2. The exact order should be specified in a technical appendix with the explicit advice a) not to rely on it and b) to exclude the actual specified order from all user guides, references and teaching material. (ie. It's for compiler writer's eyes only.)
3. Optimizers are free to reorder the evaluation of the expression.. provided they can be sure the result will be the same.

As we all know, optimising early can have nasty consequences. But optimising later can be good. And choosing early to lock yourself out of optimisations later can be a very bad design decision. And that's the reason why these various language designers designed things the way they did.
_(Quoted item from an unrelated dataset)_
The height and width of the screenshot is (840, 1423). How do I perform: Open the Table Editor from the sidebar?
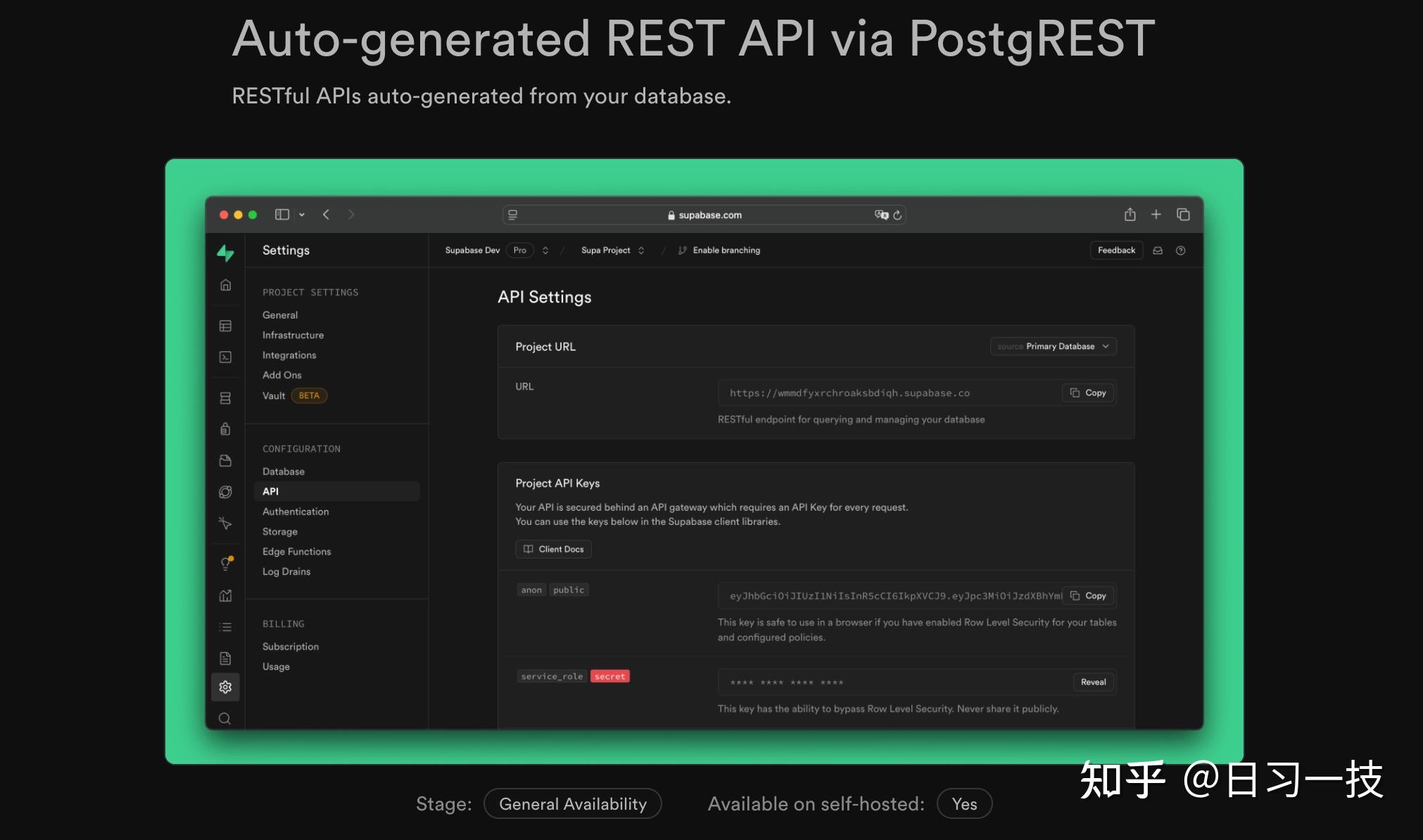point(225,325)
There's a price to pay for this decision, but what comes without a price?

Couldn't the compiler produce an error when it detects an expression that implicitly depends on a particular evaluation order?

Are you proposing to extend Scheme, C, and Ada with effects systems so compilers can tell the difference?

Would it really require something as elaborate as an effects system? Wouldn't it simply require a specification of evaluation order for certain constructs, ie. let bindings are evaluated eagerly, and ruling out the composition of expressions where evaluation is unspecified, ie. nested function application (although this sounds like a crude effects system come to think of it).

"Crude effects system" in the sense that you're basically assuming every function application might have effects so the programmer needs to explicitly order them :-)

I think that if you want to insist on let binding application results before calling another function then you might as well just specify that the language does strict left-to-right evaluation. Then the programmer can avoid the syntactic burden of binding a bunch of variables in the fairly common case that left-to-right order works.

This distinction, of course, was already part of Pascal.

I'll admit that many details of (Turbo) Pascal have faded from my mind, but the only difference I recall between procedures and functions is that functions returned a value, whereas procedures did not.

I thought functions accepted var arguments as well...

As was explained above, Ada functions can have side effects.